How long does it take to fill a supercomputer? A day, if you're the new Raijin machine at the National Computing Infrastructure (NCI) at the Australian National University. Formally opened to user traffic on Monday, Raijin is a Fujitsu Primergy system with 57,472 SandyBridge cores, 160 TB of main memory, 10 PB of usable high- …
"At fire-up, the NCI says Raijin became Australia's number one supercomputer and number 24 in he TOP500 supercomputer list."
But can it poach an egg?
But can it run Crysis?
If you pick the right spot, it probably can (poach an egg).
One does wonder what the power budget of this beast is.
...will it blend?
Re: Yes, but..
They could run a simulation of it. Better hope they never ask an AI machine will it blend.
It's because the code was written by off-shore monkeys in Java!
Back in my days we would have fit this sort of thing into 48KB and written it in Assembler, like the gods intended!
To answer some of the questions in the comments: it runs Linux (http://www.top500.org/system/177976 - btw, it was #24 on Top500 last November, it is #27 now), the total power is about 1.111MW (#57 on the latest Green500 list - http://www.green500.org/lists/green201211&green500from=1&green500to=100), and once you build such a beast you want it to be utilized as much as possible, so all I've read is that the Aussies consider it useful.
It is not clear what exactly is meant by "spiked to full capacity". I seriously doubt that it ran at the peak performance in terms of petaflops. Most likely this means that they could not fit any more queued jobs at some point. Which usually happens when utilization is at 70-80%, with a good scheduler. If you carefully orchestrate just a few jobs on the first day to use all the machine's resources you can, in principle, fill it to 100%, but that is not normal operation.
[Icon: tooltip says "OS to the Gods", Raijin is a Japanese god, innit?]
FYI, Vayu consistently runs its total available CPUs at 90% utilisation or better using their customised PBS with full suspend/resume, user education with respect to I/O and policing of wayward jobs.
Black hole studies, huh? (Giggle)
Anyway. A program that runs on 32K processors. Now that sounds like a nice bit of programming to do over a weekend. I'm struggling to get TSQL queries to behave well just 4 cores.
All I can think of is how fast will it encode my blu-rays to H264 .mp4's
My guess, on this much more important question that Crysis framerate ;), is that it'll be able to complete the task in a time span marginally longer than the total read time of the disc. Unfortunately blu-ray drives are not exactly known for read speed...
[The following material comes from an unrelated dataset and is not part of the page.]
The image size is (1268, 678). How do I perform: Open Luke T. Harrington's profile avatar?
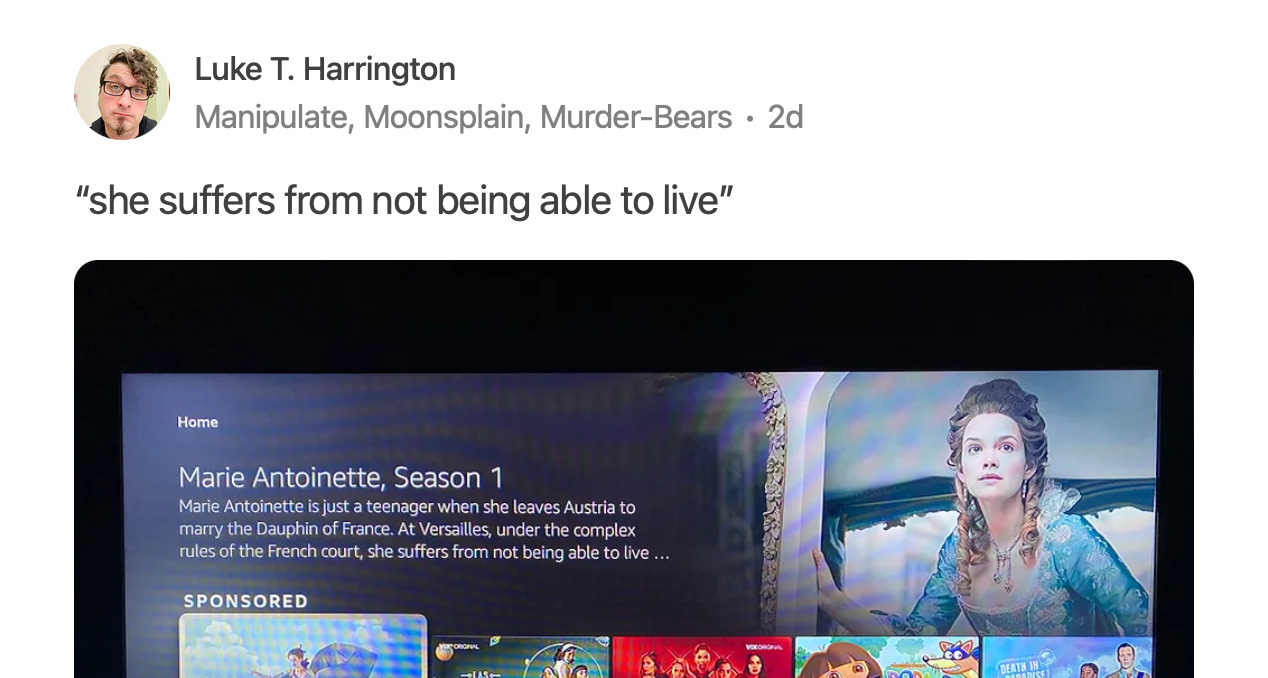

Cue ominous electric flashes and rolling thunder
RC Future Fellow, Associate Professor Evatt Hawkes, had a code running on 32,769 cores - over half the system.
"THEY LAUGHED AT ME AT THE ACADEMY! WHO'S LAUGHING NOW? MUAHAHAHA!!"
Re: Cue ominous electric flashes and rolling thunder
SOON! SOON THE WORLD WILL RUN ON INTERNAL COMBUSTION!
AND THEY WILL COME TO ME FOR ITS SECRETS!
"Half of that consumption was down to one job" - Figuring out how to make tea?